<<<<

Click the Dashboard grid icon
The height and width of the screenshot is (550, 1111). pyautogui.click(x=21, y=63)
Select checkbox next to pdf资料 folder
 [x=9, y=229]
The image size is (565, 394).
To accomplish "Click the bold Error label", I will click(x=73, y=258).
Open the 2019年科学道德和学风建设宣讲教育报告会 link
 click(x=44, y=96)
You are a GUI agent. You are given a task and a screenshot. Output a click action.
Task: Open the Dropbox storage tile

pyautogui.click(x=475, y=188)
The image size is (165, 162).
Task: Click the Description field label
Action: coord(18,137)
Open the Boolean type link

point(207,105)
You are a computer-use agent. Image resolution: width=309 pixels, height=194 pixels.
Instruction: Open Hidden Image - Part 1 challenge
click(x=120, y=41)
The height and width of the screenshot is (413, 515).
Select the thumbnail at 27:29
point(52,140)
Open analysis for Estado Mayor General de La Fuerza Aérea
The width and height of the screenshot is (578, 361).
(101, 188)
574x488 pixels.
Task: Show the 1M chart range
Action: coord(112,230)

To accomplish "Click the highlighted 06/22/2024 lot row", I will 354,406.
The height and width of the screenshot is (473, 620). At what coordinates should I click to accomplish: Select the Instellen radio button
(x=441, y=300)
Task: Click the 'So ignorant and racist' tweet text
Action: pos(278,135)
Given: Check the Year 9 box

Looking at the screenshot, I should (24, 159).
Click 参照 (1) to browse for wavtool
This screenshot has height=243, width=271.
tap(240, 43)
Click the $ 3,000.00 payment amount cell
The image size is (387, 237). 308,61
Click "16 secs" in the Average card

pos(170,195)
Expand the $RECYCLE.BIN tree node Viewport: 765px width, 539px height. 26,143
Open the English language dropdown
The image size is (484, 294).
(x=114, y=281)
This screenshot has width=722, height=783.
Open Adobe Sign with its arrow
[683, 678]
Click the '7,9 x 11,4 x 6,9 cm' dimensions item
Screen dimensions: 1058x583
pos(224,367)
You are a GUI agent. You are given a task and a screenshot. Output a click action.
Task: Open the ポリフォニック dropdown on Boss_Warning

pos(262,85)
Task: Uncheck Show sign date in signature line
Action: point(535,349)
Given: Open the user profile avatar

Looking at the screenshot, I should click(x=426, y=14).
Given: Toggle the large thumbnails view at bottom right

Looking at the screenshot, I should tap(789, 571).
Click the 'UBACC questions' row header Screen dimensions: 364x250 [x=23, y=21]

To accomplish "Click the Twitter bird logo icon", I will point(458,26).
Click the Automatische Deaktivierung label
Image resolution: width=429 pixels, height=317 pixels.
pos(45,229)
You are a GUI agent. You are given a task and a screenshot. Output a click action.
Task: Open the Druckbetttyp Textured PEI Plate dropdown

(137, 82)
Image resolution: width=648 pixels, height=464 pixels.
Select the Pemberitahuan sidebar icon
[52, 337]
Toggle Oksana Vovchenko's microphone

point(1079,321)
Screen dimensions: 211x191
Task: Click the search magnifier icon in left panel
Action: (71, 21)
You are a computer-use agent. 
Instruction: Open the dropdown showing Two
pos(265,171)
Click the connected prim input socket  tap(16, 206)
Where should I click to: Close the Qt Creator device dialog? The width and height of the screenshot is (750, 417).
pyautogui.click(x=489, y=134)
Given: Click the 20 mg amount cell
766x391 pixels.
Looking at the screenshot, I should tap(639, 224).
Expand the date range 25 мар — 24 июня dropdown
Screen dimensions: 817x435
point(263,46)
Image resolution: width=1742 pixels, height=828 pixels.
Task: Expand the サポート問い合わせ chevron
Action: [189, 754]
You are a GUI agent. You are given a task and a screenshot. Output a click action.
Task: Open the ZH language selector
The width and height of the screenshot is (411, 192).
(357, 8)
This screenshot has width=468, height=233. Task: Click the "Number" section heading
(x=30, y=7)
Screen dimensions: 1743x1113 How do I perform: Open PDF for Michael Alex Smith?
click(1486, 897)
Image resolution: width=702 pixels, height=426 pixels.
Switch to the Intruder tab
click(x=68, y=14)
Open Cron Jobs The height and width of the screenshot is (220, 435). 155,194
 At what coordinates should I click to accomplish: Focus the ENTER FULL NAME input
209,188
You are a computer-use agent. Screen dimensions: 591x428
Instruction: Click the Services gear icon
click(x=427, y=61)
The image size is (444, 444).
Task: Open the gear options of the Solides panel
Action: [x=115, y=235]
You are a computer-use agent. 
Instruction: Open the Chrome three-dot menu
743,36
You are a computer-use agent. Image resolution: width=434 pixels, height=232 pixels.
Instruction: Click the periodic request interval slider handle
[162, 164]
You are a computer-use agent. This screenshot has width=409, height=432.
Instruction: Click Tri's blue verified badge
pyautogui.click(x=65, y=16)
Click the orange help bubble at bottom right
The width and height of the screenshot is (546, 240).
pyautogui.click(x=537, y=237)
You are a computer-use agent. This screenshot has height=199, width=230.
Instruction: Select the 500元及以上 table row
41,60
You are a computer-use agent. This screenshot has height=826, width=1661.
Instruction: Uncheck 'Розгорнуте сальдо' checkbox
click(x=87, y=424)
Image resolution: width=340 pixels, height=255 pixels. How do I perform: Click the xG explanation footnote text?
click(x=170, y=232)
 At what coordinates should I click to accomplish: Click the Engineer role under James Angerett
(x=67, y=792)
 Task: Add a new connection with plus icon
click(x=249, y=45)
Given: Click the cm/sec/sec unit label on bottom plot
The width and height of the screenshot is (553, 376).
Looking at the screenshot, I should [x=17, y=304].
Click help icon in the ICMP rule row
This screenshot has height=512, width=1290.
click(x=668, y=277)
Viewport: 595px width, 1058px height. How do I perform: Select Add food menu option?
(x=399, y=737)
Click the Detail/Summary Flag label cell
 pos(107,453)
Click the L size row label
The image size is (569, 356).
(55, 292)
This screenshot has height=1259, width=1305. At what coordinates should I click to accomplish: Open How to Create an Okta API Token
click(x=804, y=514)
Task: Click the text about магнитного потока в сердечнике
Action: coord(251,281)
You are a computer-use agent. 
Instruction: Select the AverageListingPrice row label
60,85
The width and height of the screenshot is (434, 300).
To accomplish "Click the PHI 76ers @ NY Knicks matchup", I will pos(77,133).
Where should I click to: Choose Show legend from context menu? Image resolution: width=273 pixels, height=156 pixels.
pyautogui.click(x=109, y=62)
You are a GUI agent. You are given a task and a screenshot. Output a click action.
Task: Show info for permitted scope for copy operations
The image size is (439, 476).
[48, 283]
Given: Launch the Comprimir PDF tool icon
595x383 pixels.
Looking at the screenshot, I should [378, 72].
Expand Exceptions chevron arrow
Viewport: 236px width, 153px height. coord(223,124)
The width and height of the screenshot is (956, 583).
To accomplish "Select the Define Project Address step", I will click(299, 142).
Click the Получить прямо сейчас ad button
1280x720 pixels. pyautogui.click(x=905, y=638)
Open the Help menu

>>>>

◆ WHAT THIS TASK INVOLVES ◆
Top to bottom, set down the entries above word for word.

◆ ANSWER TO THIS EXERCISE ◆
Click the Dashboard grid icon
The height and width of the screenshot is (550, 1111). pyautogui.click(x=21, y=63)
Select checkbox next to pdf资料 folder
 [x=9, y=229]
The image size is (565, 394).
To accomplish "Click the bold Error label", I will click(x=73, y=258).
Open the 2019年科学道德和学风建设宣讲教育报告会 link
 click(x=44, y=96)
You are a GUI agent. You are given a task and a screenshot. Output a click action.
Task: Open the Dropbox storage tile

pyautogui.click(x=475, y=188)
The image size is (165, 162).
Task: Click the Description field label
Action: coord(18,137)
Open the Boolean type link

point(207,105)
You are a computer-use agent. Image resolution: width=309 pixels, height=194 pixels.
Instruction: Open Hidden Image - Part 1 challenge
click(x=120, y=41)
The height and width of the screenshot is (413, 515).
Select the thumbnail at 27:29
point(52,140)
Open analysis for Estado Mayor General de La Fuerza Aérea
The width and height of the screenshot is (578, 361).
(101, 188)
574x488 pixels.
Task: Show the 1M chart range
Action: coord(112,230)

To accomplish "Click the highlighted 06/22/2024 lot row", I will 354,406.
The height and width of the screenshot is (473, 620). At what coordinates should I click to accomplish: Select the Instellen radio button
(x=441, y=300)
Task: Click the 'So ignorant and racist' tweet text
Action: pos(278,135)
Given: Check the Year 9 box

Looking at the screenshot, I should (24, 159).
Click 参照 (1) to browse for wavtool
This screenshot has height=243, width=271.
tap(240, 43)
Click the $ 3,000.00 payment amount cell
The image size is (387, 237). 308,61
Click "16 secs" in the Average card

pos(170,195)
Expand the $RECYCLE.BIN tree node Viewport: 765px width, 539px height. 26,143
Open the English language dropdown
The image size is (484, 294).
(x=114, y=281)
This screenshot has width=722, height=783.
Open Adobe Sign with its arrow
[683, 678]
Click the '7,9 x 11,4 x 6,9 cm' dimensions item
Screen dimensions: 1058x583
pos(224,367)
You are a GUI agent. You are given a task and a screenshot. Output a click action.
Task: Open the ポリフォニック dropdown on Boss_Warning

pos(262,85)
Task: Uncheck Show sign date in signature line
Action: point(535,349)
Given: Open the user profile avatar

Looking at the screenshot, I should click(x=426, y=14).
Given: Toggle the large thumbnails view at bottom right

Looking at the screenshot, I should tap(789, 571).
Click the 'UBACC questions' row header Screen dimensions: 364x250 [x=23, y=21]

To accomplish "Click the Twitter bird logo icon", I will point(458,26).
Click the Automatische Deaktivierung label
Image resolution: width=429 pixels, height=317 pixels.
pos(45,229)
You are a GUI agent. You are given a task and a screenshot. Output a click action.
Task: Open the Druckbetttyp Textured PEI Plate dropdown

(137, 82)
Image resolution: width=648 pixels, height=464 pixels.
Select the Pemberitahuan sidebar icon
[52, 337]
Toggle Oksana Vovchenko's microphone

point(1079,321)
Screen dimensions: 211x191
Task: Click the search magnifier icon in left panel
Action: (71, 21)
You are a computer-use agent. 
Instruction: Open the dropdown showing Two
pos(265,171)
Click the connected prim input socket  tap(16, 206)
Where should I click to: Close the Qt Creator device dialog? The width and height of the screenshot is (750, 417).
pyautogui.click(x=489, y=134)
Given: Click the 20 mg amount cell
766x391 pixels.
Looking at the screenshot, I should tap(639, 224).
Expand the date range 25 мар — 24 июня dropdown
Screen dimensions: 817x435
point(263,46)
Image resolution: width=1742 pixels, height=828 pixels.
Task: Expand the サポート問い合わせ chevron
Action: [189, 754]
You are a GUI agent. You are given a task and a screenshot. Output a click action.
Task: Open the ZH language selector
The width and height of the screenshot is (411, 192).
(357, 8)
This screenshot has width=468, height=233. Task: Click the "Number" section heading
(x=30, y=7)
Screen dimensions: 1743x1113 How do I perform: Open PDF for Michael Alex Smith?
click(1486, 897)
Image resolution: width=702 pixels, height=426 pixels.
Switch to the Intruder tab
click(x=68, y=14)
Open Cron Jobs The height and width of the screenshot is (220, 435). 155,194
 At what coordinates should I click to accomplish: Focus the ENTER FULL NAME input
209,188
You are a computer-use agent. Screen dimensions: 591x428
Instruction: Click the Services gear icon
click(x=427, y=61)
The image size is (444, 444).
Task: Open the gear options of the Solides panel
Action: [x=115, y=235]
You are a computer-use agent. 
Instruction: Open the Chrome three-dot menu
743,36
You are a computer-use agent. Image resolution: width=434 pixels, height=232 pixels.
Instruction: Click the periodic request interval slider handle
[162, 164]
You are a computer-use agent. This screenshot has width=409, height=432.
Instruction: Click Tri's blue verified badge
pyautogui.click(x=65, y=16)
Click the orange help bubble at bottom right
The width and height of the screenshot is (546, 240).
pyautogui.click(x=537, y=237)
You are a computer-use agent. This screenshot has height=199, width=230.
Instruction: Select the 500元及以上 table row
41,60
You are a computer-use agent. This screenshot has height=826, width=1661.
Instruction: Uncheck 'Розгорнуте сальдо' checkbox
click(x=87, y=424)
Image resolution: width=340 pixels, height=255 pixels. How do I perform: Click the xG explanation footnote text?
click(x=170, y=232)
 At what coordinates should I click to accomplish: Click the Engineer role under James Angerett
(x=67, y=792)
 Task: Add a new connection with plus icon
click(x=249, y=45)
Given: Click the cm/sec/sec unit label on bottom plot
The width and height of the screenshot is (553, 376).
Looking at the screenshot, I should [x=17, y=304].
Click help icon in the ICMP rule row
This screenshot has height=512, width=1290.
click(x=668, y=277)
Viewport: 595px width, 1058px height. How do I perform: Select Add food menu option?
(x=399, y=737)
Click the Detail/Summary Flag label cell
 pos(107,453)
Click the L size row label
The image size is (569, 356).
(55, 292)
This screenshot has height=1259, width=1305. At what coordinates should I click to accomplish: Open How to Create an Okta API Token
click(x=804, y=514)
Task: Click the text about магнитного потока в сердечнике
Action: coord(251,281)
You are a computer-use agent. 
Instruction: Select the AverageListingPrice row label
60,85
The width and height of the screenshot is (434, 300).
To accomplish "Click the PHI 76ers @ NY Knicks matchup", I will pos(77,133).
Where should I click to: Choose Show legend from context menu? Image resolution: width=273 pixels, height=156 pixels.
pyautogui.click(x=109, y=62)
You are a GUI agent. You are given a task and a screenshot. Output a click action.
Task: Show info for permitted scope for copy operations
The image size is (439, 476).
[48, 283]
Given: Launch the Comprimir PDF tool icon
595x383 pixels.
Looking at the screenshot, I should [378, 72].
Expand Exceptions chevron arrow
Viewport: 236px width, 153px height. coord(223,124)
The width and height of the screenshot is (956, 583).
To accomplish "Select the Define Project Address step", I will click(299, 142).
Click the Получить прямо сейчас ad button
1280x720 pixels. pyautogui.click(x=905, y=638)
Open the Help menu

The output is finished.